* _EXERCISE BRIEF_:
Copy out every line of these entries again, word for word.
═══ DATA FOR THIS TASK ═══
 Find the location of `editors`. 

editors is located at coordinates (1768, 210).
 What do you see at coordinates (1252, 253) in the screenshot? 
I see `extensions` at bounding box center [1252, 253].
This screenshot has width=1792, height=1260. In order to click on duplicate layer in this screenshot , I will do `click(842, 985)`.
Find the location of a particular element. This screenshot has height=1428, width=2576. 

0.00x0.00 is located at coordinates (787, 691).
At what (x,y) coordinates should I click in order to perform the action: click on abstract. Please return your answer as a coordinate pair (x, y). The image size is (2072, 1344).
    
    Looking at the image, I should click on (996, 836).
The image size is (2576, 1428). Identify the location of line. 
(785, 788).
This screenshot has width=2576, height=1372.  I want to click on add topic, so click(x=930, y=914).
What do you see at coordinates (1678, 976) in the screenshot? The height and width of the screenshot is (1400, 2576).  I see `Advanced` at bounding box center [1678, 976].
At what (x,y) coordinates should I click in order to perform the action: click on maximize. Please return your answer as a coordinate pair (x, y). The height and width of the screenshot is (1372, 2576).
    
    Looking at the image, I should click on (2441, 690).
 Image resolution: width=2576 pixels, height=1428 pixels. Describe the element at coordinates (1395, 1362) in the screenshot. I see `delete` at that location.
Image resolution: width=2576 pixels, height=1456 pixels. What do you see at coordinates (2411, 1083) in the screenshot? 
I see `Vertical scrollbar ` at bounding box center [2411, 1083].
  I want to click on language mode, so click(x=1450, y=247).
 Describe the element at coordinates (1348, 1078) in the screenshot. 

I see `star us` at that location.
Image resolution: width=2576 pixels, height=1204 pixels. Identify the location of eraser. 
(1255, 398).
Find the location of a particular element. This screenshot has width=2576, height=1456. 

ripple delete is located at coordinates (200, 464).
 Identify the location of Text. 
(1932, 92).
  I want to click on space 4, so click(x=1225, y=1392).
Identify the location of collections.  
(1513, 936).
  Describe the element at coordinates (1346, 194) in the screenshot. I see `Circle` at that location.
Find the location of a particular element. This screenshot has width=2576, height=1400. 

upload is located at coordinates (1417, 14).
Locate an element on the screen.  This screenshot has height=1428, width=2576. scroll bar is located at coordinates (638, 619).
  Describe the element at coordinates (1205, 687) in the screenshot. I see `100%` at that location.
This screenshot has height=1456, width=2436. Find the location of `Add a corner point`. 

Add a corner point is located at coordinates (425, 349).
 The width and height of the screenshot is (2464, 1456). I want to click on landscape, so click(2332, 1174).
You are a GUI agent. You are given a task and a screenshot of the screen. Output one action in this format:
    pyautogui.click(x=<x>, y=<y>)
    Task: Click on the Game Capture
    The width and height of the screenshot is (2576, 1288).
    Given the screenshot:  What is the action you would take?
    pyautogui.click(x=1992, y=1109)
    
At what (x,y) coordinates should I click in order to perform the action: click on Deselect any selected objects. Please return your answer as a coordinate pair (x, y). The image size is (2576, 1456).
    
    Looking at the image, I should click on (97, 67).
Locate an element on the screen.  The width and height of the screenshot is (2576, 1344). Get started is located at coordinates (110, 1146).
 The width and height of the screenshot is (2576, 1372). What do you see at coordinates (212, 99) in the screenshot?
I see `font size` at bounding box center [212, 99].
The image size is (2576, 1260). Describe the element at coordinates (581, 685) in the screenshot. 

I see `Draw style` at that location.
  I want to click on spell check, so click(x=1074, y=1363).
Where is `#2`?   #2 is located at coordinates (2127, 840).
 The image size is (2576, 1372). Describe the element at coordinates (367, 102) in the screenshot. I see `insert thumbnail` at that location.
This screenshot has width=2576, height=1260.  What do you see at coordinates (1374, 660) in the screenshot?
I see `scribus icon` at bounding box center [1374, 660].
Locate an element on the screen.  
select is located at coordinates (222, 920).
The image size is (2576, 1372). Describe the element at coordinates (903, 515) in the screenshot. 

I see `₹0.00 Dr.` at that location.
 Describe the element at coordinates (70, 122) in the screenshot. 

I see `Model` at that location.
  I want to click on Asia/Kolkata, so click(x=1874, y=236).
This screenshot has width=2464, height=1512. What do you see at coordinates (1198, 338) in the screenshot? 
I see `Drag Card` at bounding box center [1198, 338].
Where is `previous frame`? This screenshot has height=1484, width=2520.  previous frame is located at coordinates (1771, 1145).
═══
* _WRITTEN SOLUTION_:
 Find the location of `editors`. 

editors is located at coordinates (1768, 210).
 What do you see at coordinates (1252, 253) in the screenshot? 
I see `extensions` at bounding box center [1252, 253].
This screenshot has width=1792, height=1260. In order to click on duplicate layer in this screenshot , I will do `click(842, 985)`.
Find the location of a particular element. This screenshot has height=1428, width=2576. 

0.00x0.00 is located at coordinates (787, 691).
At what (x,y) coordinates should I click in order to perform the action: click on abstract. Please return your answer as a coordinate pair (x, y). The image size is (2072, 1344).
    
    Looking at the image, I should click on (996, 836).
The image size is (2576, 1428). Identify the location of line. 
(785, 788).
This screenshot has width=2576, height=1372.  I want to click on add topic, so click(x=930, y=914).
What do you see at coordinates (1678, 976) in the screenshot? The height and width of the screenshot is (1400, 2576).  I see `Advanced` at bounding box center [1678, 976].
At what (x,y) coordinates should I click in order to perform the action: click on maximize. Please return your answer as a coordinate pair (x, y). The height and width of the screenshot is (1372, 2576).
    
    Looking at the image, I should click on (2441, 690).
 Image resolution: width=2576 pixels, height=1428 pixels. Describe the element at coordinates (1395, 1362) in the screenshot. I see `delete` at that location.
Image resolution: width=2576 pixels, height=1456 pixels. What do you see at coordinates (2411, 1083) in the screenshot? 
I see `Vertical scrollbar ` at bounding box center [2411, 1083].
  I want to click on language mode, so click(x=1450, y=247).
 Describe the element at coordinates (1348, 1078) in the screenshot. 

I see `star us` at that location.
Image resolution: width=2576 pixels, height=1204 pixels. Identify the location of eraser. 
(1255, 398).
Find the location of a particular element. This screenshot has width=2576, height=1456. 

ripple delete is located at coordinates (200, 464).
 Identify the location of Text. 
(1932, 92).
  I want to click on space 4, so click(x=1225, y=1392).
Identify the location of collections.  
(1513, 936).
  Describe the element at coordinates (1346, 194) in the screenshot. I see `Circle` at that location.
Find the location of a particular element. This screenshot has width=2576, height=1400. 

upload is located at coordinates (1417, 14).
Locate an element on the screen.  This screenshot has height=1428, width=2576. scroll bar is located at coordinates (638, 619).
  Describe the element at coordinates (1205, 687) in the screenshot. I see `100%` at that location.
This screenshot has height=1456, width=2436. Find the location of `Add a corner point`. 

Add a corner point is located at coordinates (425, 349).
 The width and height of the screenshot is (2464, 1456). I want to click on landscape, so click(2332, 1174).
You are a GUI agent. You are given a task and a screenshot of the screen. Output one action in this format:
    pyautogui.click(x=<x>, y=<y>)
    Task: Click on the Game Capture
    The width and height of the screenshot is (2576, 1288).
    Given the screenshot:  What is the action you would take?
    pyautogui.click(x=1992, y=1109)
    
At what (x,y) coordinates should I click in order to perform the action: click on Deselect any selected objects. Please return your answer as a coordinate pair (x, y). The image size is (2576, 1456).
    
    Looking at the image, I should click on (97, 67).
Locate an element on the screen.  The width and height of the screenshot is (2576, 1344). Get started is located at coordinates (110, 1146).
 The width and height of the screenshot is (2576, 1372). What do you see at coordinates (212, 99) in the screenshot?
I see `font size` at bounding box center [212, 99].
The image size is (2576, 1260). Describe the element at coordinates (581, 685) in the screenshot. 

I see `Draw style` at that location.
  I want to click on spell check, so click(x=1074, y=1363).
Where is `#2`?   #2 is located at coordinates (2127, 840).
 The image size is (2576, 1372). Describe the element at coordinates (367, 102) in the screenshot. I see `insert thumbnail` at that location.
This screenshot has width=2576, height=1260.  What do you see at coordinates (1374, 660) in the screenshot?
I see `scribus icon` at bounding box center [1374, 660].
Locate an element on the screen.  
select is located at coordinates (222, 920).
The image size is (2576, 1372). Describe the element at coordinates (903, 515) in the screenshot. 

I see `₹0.00 Dr.` at that location.
 Describe the element at coordinates (70, 122) in the screenshot. 

I see `Model` at that location.
  I want to click on Asia/Kolkata, so click(x=1874, y=236).
This screenshot has width=2464, height=1512. What do you see at coordinates (1198, 338) in the screenshot? 
I see `Drag Card` at bounding box center [1198, 338].
Where is `previous frame`? This screenshot has height=1484, width=2520.  previous frame is located at coordinates (1771, 1145).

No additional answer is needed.